The control training method employed was to use Reinforcement Learning with PPO optimization for an environment where the agent had 5 degrees of freedom. It is apparent that using simple Reinforcement Learning was too complex a problem to be trained in a few hours. Thus, we broke the problem into two parts to reduce complexity. One part would be to learn the axes’ translation and another to learn the rotation aspects.

Experimental Model 1:

The first model consisted of using Reinforcement Learning for only part of the problem, i.e, for 3 degrees of freedom(the X, Y and Z axes translation). This model, in 300 thousand iterations performed drastically better than the control which took 1 million iterations for subpar performance and a maximum score of 3.

Experimental Model 2:

This model was also trained for 3 dof and differed from Experimental Model 1 in that it made use of Recurrent Neural Networks in the form of "Long Short Term Memory"(LSTM) architecture. It performed exceptionally better than experimental model 1.

Experimental Model 3:

A third model is a novel approach wherein training of two different models is done, one akin to ”Experimental Model 2” and the other that learns the Rotation actions (pitch and roll) via demonstrations provided by the trainer, using the Virtual Reality controller to map the rotation input. Then, we use the brains simultaneously to act on the agent to perform the task.

Results:

Here is an overview of the project. I have also provided videos for the individual performances of all the models!

Here is the performance of the Control Model with 5 degrees of freedom. As expected, it failed to learn the task properly due to the high complexity of the problem.

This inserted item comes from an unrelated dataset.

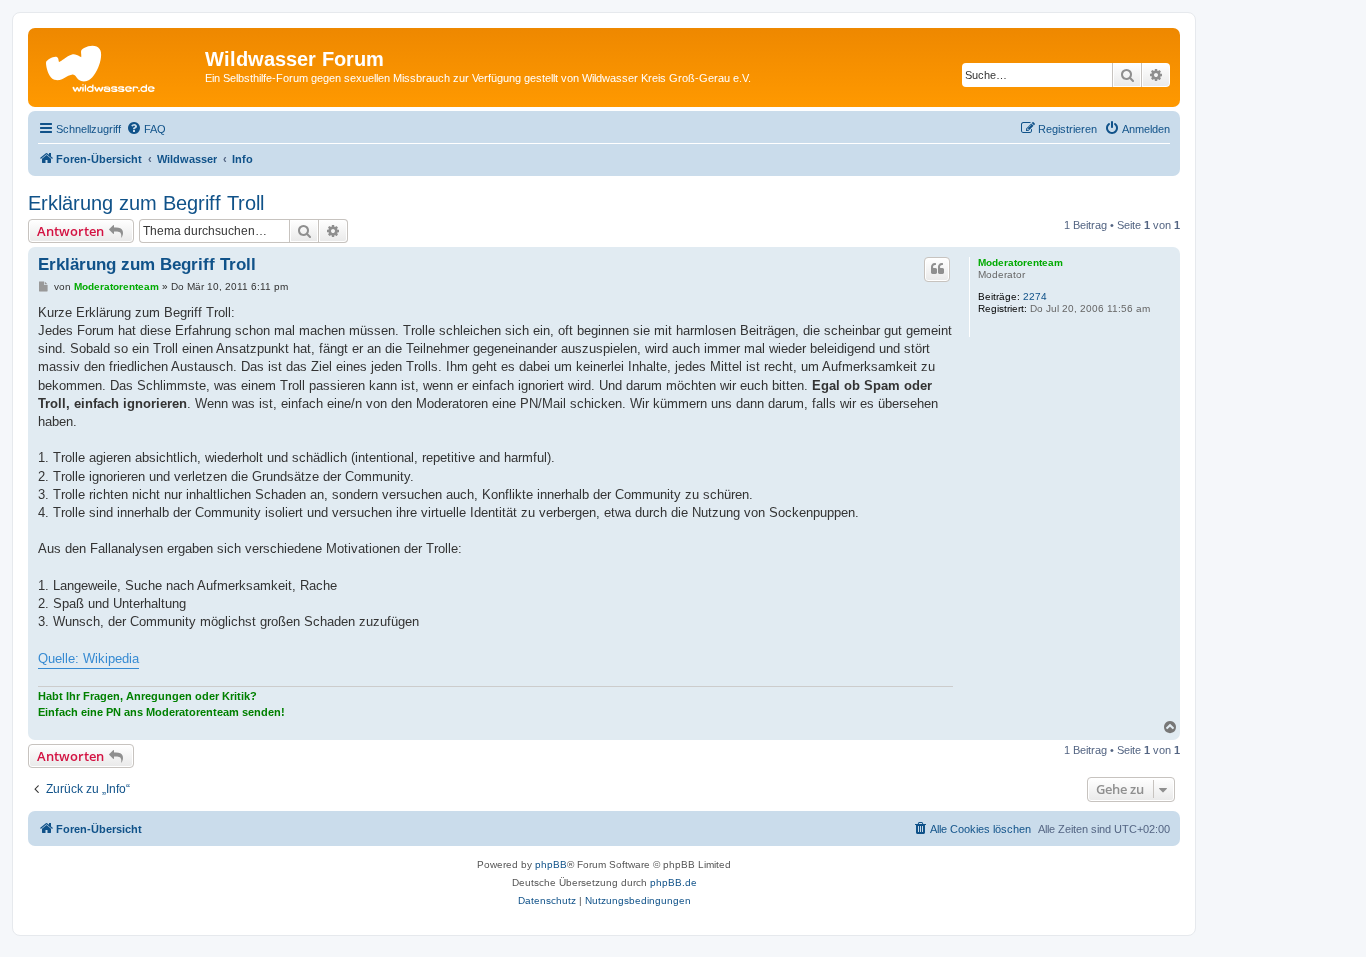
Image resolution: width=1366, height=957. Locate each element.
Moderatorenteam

Here is the performance of the model when given only 3 degrees of freedom (Experimental Model 2). As expected, it has learned the task completely due to the low complexity of the problem.

Here is the performance of the novel model (Experimental model 3) when given 5 degrees of freedom. It has learned the complex task with an improved level of performance when given the same task to perform in Virtual Reality.

Challenges:

  • Identifying the novel mechanism for utilizing differently trained models simultaneously that would satisfy the task proved to be very difficult, I overcame this issue by ideating through all the various split-ups of the problem.
  • The ML-Agents toolkit is still relatively new and does not offer as much freedom as we would have liked, for example, we could only use one type of optimizer and couldn’t experiment further. To compensate for that we used different Neural Network Architectures in combination with the Optimiser to maximize the possibilities of our study.
  • The hyperparameter tuning took a huge portion of our timeline for the project.
  • Lack of online support for technical issues related to ML-Agents given its infancy.
  • The expert had to be comfortable while demonstrating the task. The use of mouse and keyboard proved erroneous. So, we made use of VR to enable the expert to perform the task freely and more intuitively.

Impact

The results could enable the prospect of AI as an intermediary, where specialized tasks could be taught to AI agents that would in turn teach other actors. Industries which would reap great benefit from this research include but are not limited to Sports, Video Games and Robotics.

Achievement

Here is my teammate Yuvir Parhar showcasing our work as a poster presentation at IndiaHCI 2019 and the work also won Silver at SRM Research Day.

Tugvir looking very smug.
Our poster in it's full glory.

Future Work

With all that is done, there is quite some way to go, we plan on continuing the project by scaling the challenges and designing experiments which can allow clear testing of transfer of skills through AI. Imitation Learning on vr as a constraint has been solved in the newer build of ml-agents and would allow us to fledge out the vr functionality.